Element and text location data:

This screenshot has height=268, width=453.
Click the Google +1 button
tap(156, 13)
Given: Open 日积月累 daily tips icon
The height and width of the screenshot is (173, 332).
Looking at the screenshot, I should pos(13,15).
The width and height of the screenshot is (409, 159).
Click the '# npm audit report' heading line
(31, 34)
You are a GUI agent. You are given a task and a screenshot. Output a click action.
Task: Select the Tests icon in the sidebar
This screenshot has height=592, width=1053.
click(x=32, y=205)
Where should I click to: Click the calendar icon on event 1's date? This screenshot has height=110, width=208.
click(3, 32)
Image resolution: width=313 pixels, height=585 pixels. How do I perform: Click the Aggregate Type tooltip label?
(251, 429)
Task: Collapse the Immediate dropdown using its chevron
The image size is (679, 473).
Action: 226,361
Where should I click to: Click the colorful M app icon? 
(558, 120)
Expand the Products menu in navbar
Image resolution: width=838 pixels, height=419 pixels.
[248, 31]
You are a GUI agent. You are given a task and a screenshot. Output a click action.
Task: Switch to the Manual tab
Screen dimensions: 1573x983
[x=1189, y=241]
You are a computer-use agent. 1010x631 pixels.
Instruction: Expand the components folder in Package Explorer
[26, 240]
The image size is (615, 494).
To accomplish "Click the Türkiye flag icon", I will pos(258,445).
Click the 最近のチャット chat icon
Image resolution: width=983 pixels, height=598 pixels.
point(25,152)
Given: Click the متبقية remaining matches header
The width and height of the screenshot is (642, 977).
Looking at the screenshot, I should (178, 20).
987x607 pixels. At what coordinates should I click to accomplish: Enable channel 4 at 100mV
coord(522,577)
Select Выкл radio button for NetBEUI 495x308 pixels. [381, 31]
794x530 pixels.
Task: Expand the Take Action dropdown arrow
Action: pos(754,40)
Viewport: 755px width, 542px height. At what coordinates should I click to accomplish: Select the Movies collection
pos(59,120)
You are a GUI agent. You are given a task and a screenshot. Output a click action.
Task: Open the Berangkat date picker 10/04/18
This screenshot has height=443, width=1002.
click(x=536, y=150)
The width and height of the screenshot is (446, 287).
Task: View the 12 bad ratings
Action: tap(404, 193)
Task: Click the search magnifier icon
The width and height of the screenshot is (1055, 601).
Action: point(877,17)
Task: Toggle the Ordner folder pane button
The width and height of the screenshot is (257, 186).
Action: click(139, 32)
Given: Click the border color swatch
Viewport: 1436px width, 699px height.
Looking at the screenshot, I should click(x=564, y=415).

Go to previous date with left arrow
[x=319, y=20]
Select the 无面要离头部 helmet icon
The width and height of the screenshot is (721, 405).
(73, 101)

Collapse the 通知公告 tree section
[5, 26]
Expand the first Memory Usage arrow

● **Required task**
Copy out the listing again, swapping every instance of "GUI agent" for "interface agent" and leaving all else unchanged.

● **Result**
This screenshot has height=268, width=453.
Click the Google +1 button
tap(156, 13)
Given: Open 日积月累 daily tips icon
The height and width of the screenshot is (173, 332).
Looking at the screenshot, I should pos(13,15).
The width and height of the screenshot is (409, 159).
Click the '# npm audit report' heading line
(31, 34)
You are a interface agent. You are given a task and a screenshot. Output a click action.
Task: Select the Tests icon in the sidebar
This screenshot has height=592, width=1053.
click(x=32, y=205)
Where should I click to: Click the calendar icon on event 1's date? This screenshot has height=110, width=208.
click(3, 32)
Image resolution: width=313 pixels, height=585 pixels. How do I perform: Click the Aggregate Type tooltip label?
(251, 429)
Task: Collapse the Immediate dropdown using its chevron
The image size is (679, 473).
Action: 226,361
Where should I click to: Click the colorful M app icon? 
(558, 120)
Expand the Products menu in navbar
Image resolution: width=838 pixels, height=419 pixels.
[248, 31]
You are a interface agent. You are given a task and a screenshot. Output a click action.
Task: Switch to the Manual tab
Screen dimensions: 1573x983
[x=1189, y=241]
You are a computer-use agent. 1010x631 pixels.
Instruction: Expand the components folder in Package Explorer
[26, 240]
The image size is (615, 494).
To accomplish "Click the Türkiye flag icon", I will pos(258,445).
Click the 最近のチャット chat icon
Image resolution: width=983 pixels, height=598 pixels.
point(25,152)
Given: Click the متبقية remaining matches header
The width and height of the screenshot is (642, 977).
Looking at the screenshot, I should (178, 20).
987x607 pixels. At what coordinates should I click to accomplish: Enable channel 4 at 100mV
coord(522,577)
Select Выкл radio button for NetBEUI 495x308 pixels. [381, 31]
794x530 pixels.
Task: Expand the Take Action dropdown arrow
Action: pos(754,40)
Viewport: 755px width, 542px height. At what coordinates should I click to accomplish: Select the Movies collection
pos(59,120)
You are a interface agent. You are given a task and a screenshot. Output a click action.
Task: Open the Berangkat date picker 10/04/18
This screenshot has height=443, width=1002.
click(x=536, y=150)
The width and height of the screenshot is (446, 287).
Task: View the 12 bad ratings
Action: tap(404, 193)
Task: Click the search magnifier icon
The width and height of the screenshot is (1055, 601).
Action: point(877,17)
Task: Toggle the Ordner folder pane button
The width and height of the screenshot is (257, 186).
Action: click(139, 32)
Given: Click the border color swatch
Viewport: 1436px width, 699px height.
Looking at the screenshot, I should click(x=564, y=415).

Go to previous date with left arrow
[x=319, y=20]
Select the 无面要离头部 helmet icon
The width and height of the screenshot is (721, 405).
(73, 101)

Collapse the 通知公告 tree section
[5, 26]
Expand the first Memory Usage arrow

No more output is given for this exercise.